Tasks to complete →
**A)** List every clade named in the scientific classification of Silaum below.
**B)** Translate this sentence from the Silaum text into Spanish: "Remains of dead leaves can often be found at the base of the plant; plants in Silaum are richly branched."
**C)** Continue the Silaum text from the point where it stops.

Extracted text →
Scientific classification
- Kingdom: Plantae
- Clade: Tracheophytes
- Clade: Angiosperms
- Clade: Eudicots
- Clade: Asterids
- Order: Apiales
- Family: Apiaceae
- Subfamily: Apioideae
- Genus: Silaum Mill.

= Silaum =

Flowering plants in the carrot / parsley family

Silaum is a genus of flowering plants in the carrot/parsley family, Apiaceae. There are currently ten species placed into the genus, a list of which is provided below.

==Description==
Plants in the genus Silaum have umbels which are characteristic of plants in the family Apiaceae (they are umbelliferous, "umbel-bearing"); the umbels in Silaus species tend to lack bracts. Silaum species also tend to have a few umbellules (secondary umbels of compound umbels), and these umbellules have several small bracts called bractlets. Remains of dead leaves can often be found at the base of the plant; plants in Silaum are richly branched.

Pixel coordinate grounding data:
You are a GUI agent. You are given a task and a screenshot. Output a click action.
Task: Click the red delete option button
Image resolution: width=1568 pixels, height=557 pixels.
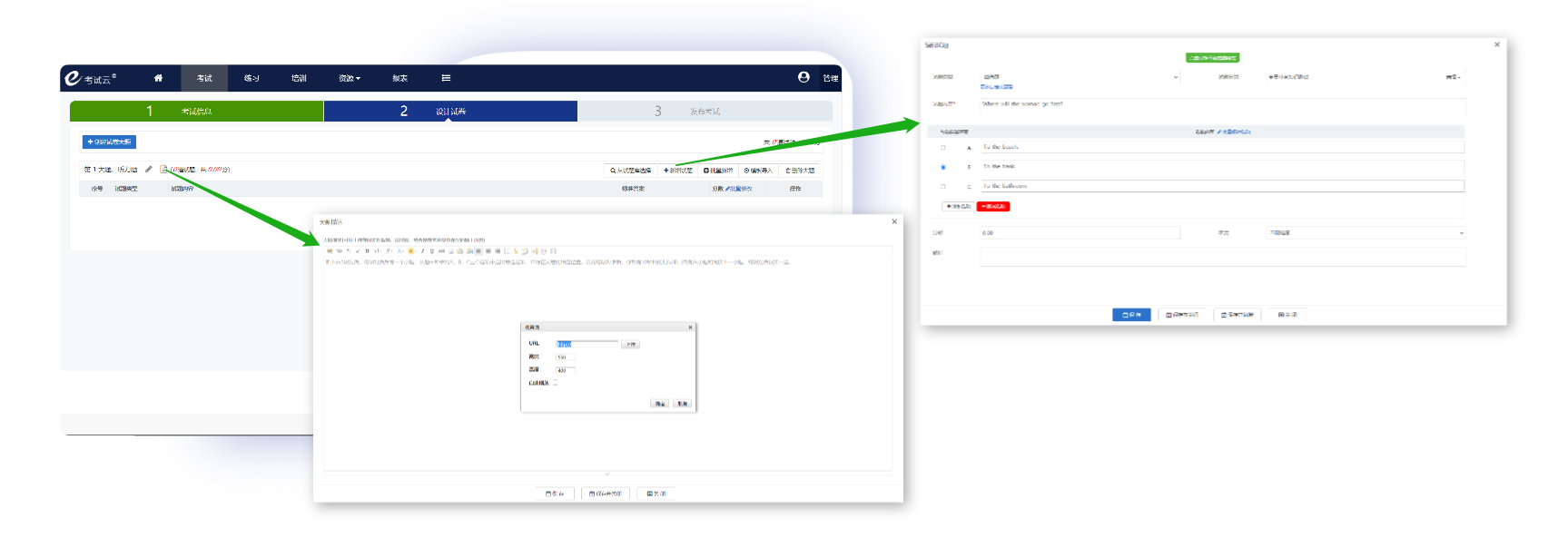[992, 207]
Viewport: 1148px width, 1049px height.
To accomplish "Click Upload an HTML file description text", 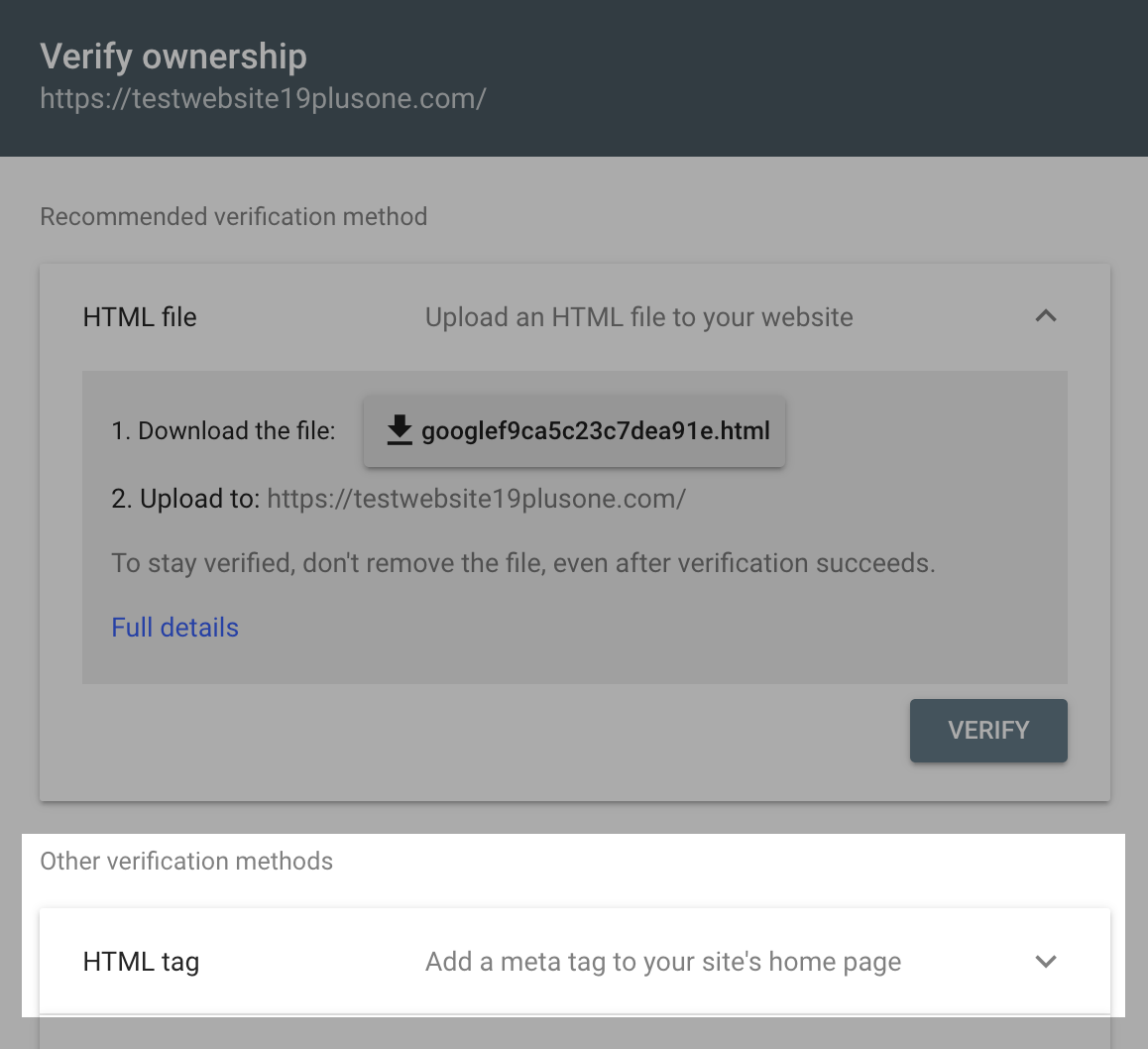I will [x=638, y=316].
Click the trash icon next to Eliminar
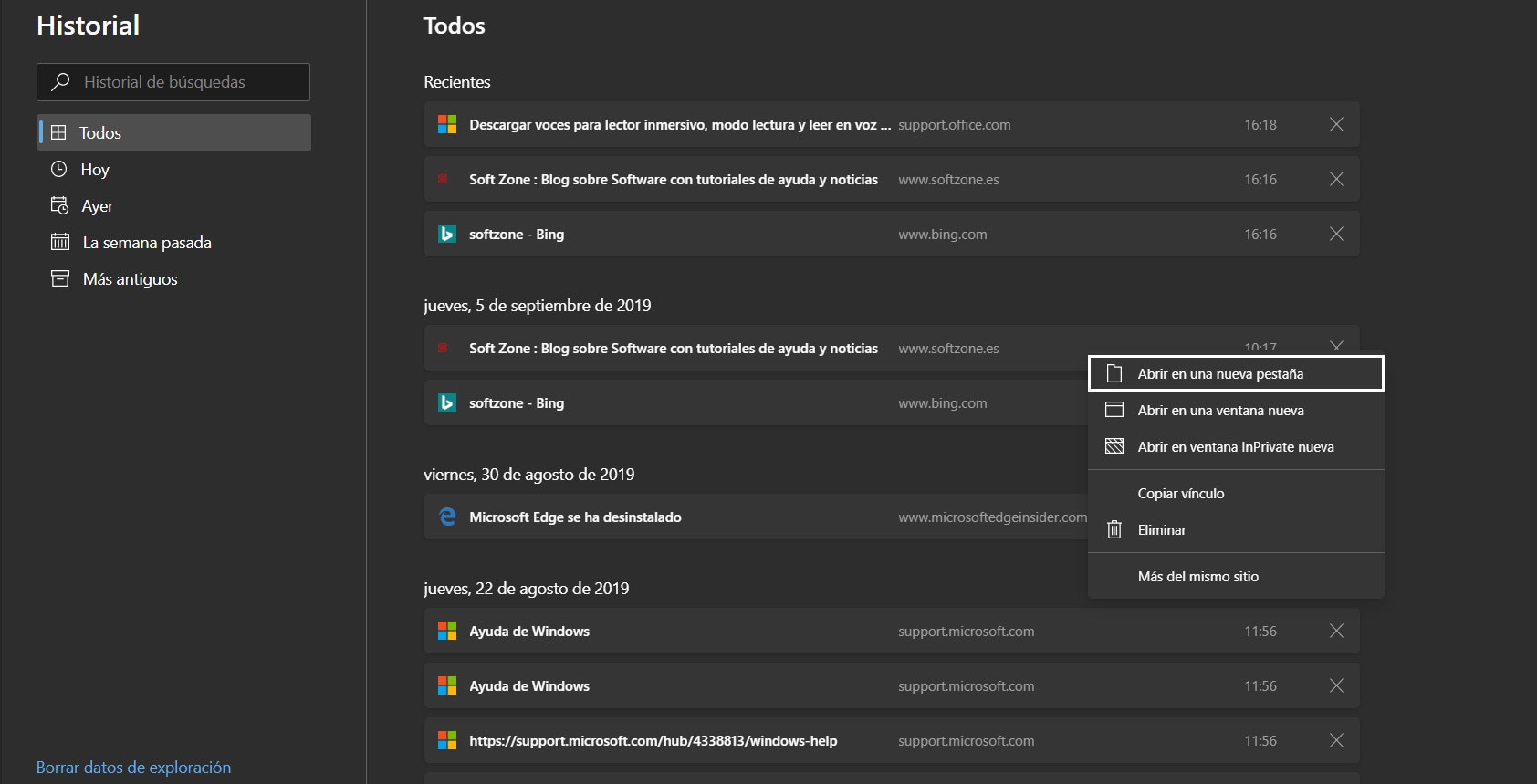This screenshot has height=784, width=1537. (x=1114, y=530)
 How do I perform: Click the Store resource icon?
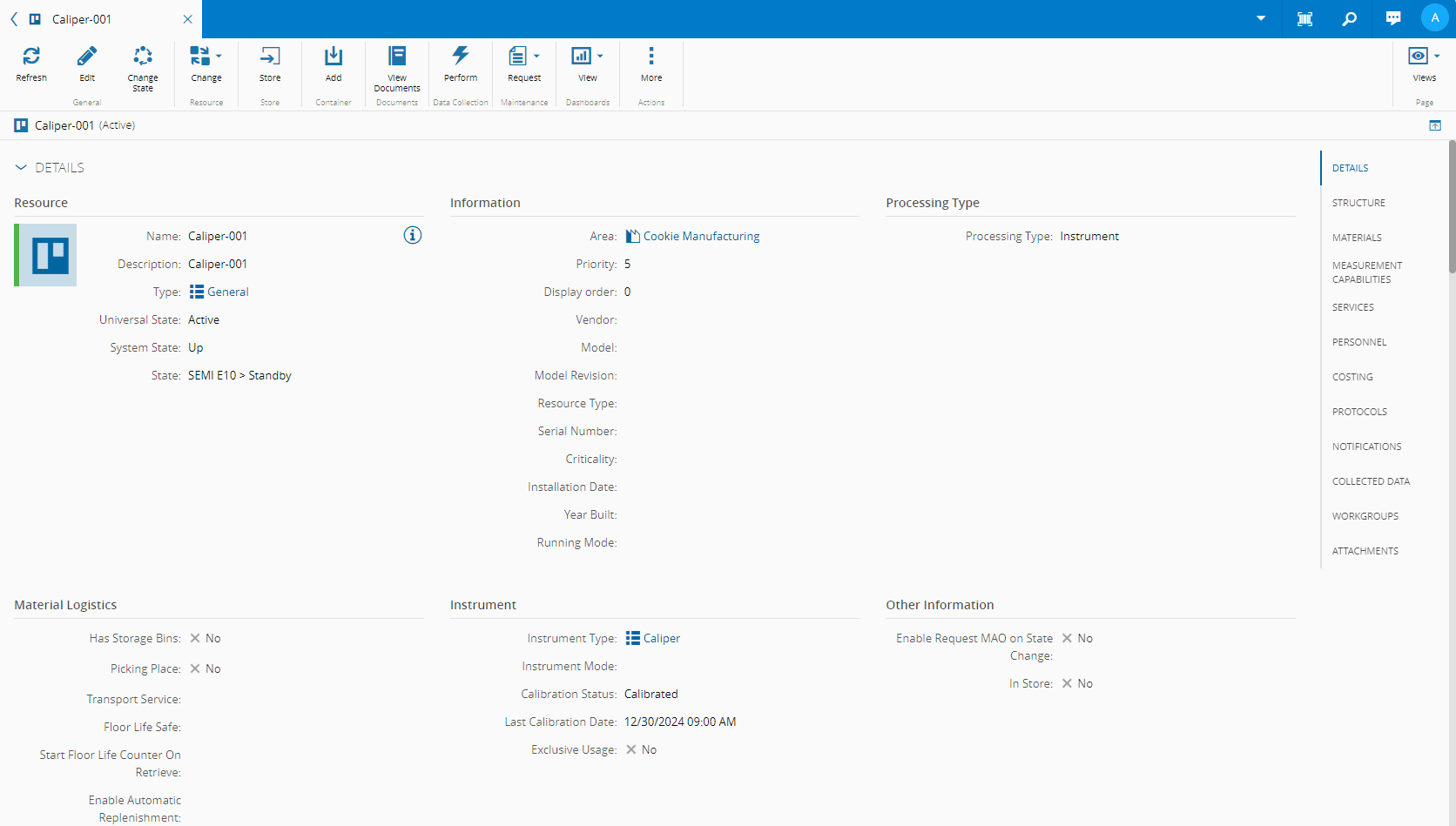click(x=270, y=57)
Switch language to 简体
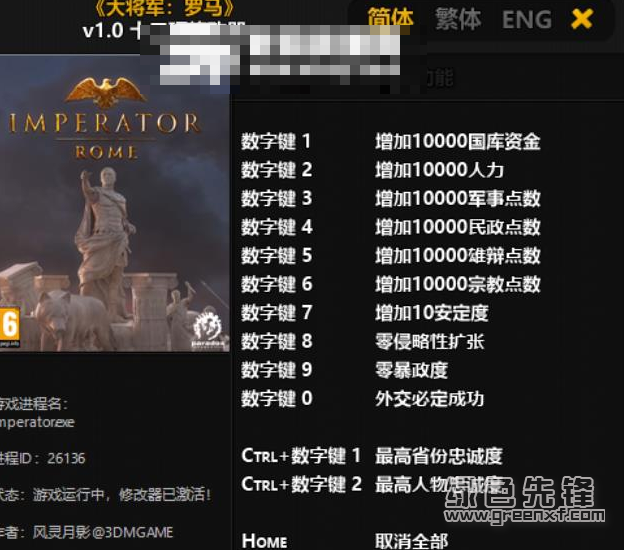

Answer set →
**A)**
Tracheophytes
Angiosperms
Eudicots
Asterids

**B)** A menudo se pueden encontrar restos de hojas muertas en la base de la planta; las plantas de Silaum están ricamente ramificadas.

**C)**
The fruits of Silaum species have a carpophore, a supporting slender stalk for each half of a gape or burst open (dehisced) fruit - these are common throughout the family Apiaceae; the carpophore is thread or filament-shaped (filiform). In addition, Silaum fruits are elongated, divided and not flattened. The mericarps (one carpel of umbelliferous fruit) have acute edges and five, rather low ridges. Plants in Silaus also have an oil tube in the fruit, called a vitta - there is one vitta per every ridge of furrow (a vallecula), but are indistinct at maturity. The petals that surround the flowers are yellow.

==Taxonomy and naming==
Silaum was first formally described in 1754 by the Scottish botanist in charge of the Chelsea Physic Garden, Philip Miller; this description was published in his own reference series, The Gardeners Dictionary (abr., ed. 4 (1754)).
The etymology of Silaum was not explicitly offered by Miller, who applied a plant name used by Pliny, though it may refer to the mountainous plateau La Sila in southern Italy.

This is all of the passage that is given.